President Donald Trump's pick for the Supreme Court, Judge Neil Gorsuch, has been variously criticized as too liberal or too conservative, or in some cases as simply being a slap in the face of good governance. Yet now there is a new controversy emerging around Gorsuch — the Supreme Court nominee who's replacing Obama's Supreme Court nominee, Merrick Garland — he has a long-lasting connection to Colorado billionaire Philip F. Anschutz.
Anschutz, whose business empire ranges from real estate and telecommunications to railroads and oil and gas, is first known to have been connected to Gorsuch in the early 2000s, when Gorsuch represented both Anschutz and his companies as an outside counsel from the firm Kellogg Huber, according to The New York Times. Given Anschutz's ownership of conservative publications like The Weekly Standard and The Washington Examiner, it is quite likely that he shares a sense of ideological kinship with Gorsuch, who has long been on the conservative end of the political spectrum.
Anschultz's support played a key role in Gorsuch's nomination to a federal appeals court in 2006. President Trump's list of potential Supreme Court nominees was given to him by the Federalist Society and the Heritage Foundation, both of which receive donations from Anschutz.

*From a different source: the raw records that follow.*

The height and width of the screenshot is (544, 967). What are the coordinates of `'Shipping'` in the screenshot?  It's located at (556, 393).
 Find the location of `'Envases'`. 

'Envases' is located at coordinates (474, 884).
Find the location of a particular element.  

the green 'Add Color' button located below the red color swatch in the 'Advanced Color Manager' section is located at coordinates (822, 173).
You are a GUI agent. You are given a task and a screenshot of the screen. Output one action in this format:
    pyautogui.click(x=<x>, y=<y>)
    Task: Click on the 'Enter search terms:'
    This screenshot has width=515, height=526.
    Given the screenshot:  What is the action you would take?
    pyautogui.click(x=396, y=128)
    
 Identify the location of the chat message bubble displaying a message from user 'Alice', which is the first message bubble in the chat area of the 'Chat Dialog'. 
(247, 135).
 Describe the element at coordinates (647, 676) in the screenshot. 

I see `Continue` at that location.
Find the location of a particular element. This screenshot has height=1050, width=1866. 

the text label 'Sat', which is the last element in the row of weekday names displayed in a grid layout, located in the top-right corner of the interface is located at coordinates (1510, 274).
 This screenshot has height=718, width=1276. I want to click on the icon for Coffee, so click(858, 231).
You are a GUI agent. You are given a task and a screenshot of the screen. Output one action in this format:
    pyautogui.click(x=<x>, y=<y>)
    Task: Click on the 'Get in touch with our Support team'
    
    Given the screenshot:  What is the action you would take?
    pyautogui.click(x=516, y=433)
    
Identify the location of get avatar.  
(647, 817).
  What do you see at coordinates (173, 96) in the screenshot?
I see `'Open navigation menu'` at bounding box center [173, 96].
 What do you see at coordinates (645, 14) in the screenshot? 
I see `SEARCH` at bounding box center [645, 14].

Although it is unclear whether Gorsuch and Anschultz are friends (Anschultz is notoriously private), Gorsuch has frequently spoken at Anschultz's lavish retreats at his 60-square-mile Eagles Nest Ranch. Similarly, Gorsuch shares a limited-liability company with two of Anschultz's "lieutenants," the Times notes, with the three of them co-owning a 40-acre property in the Colorado mountains.
While Gorscuh's past with Anschultz is not necessarily unusual, it is concerning that (as The Times reported) "the judge appears to be leaving the door open to participating in Anschutz-related cases on the Supreme Court." That could pose a conflict of interest if Gorsuch fails to adequately address it.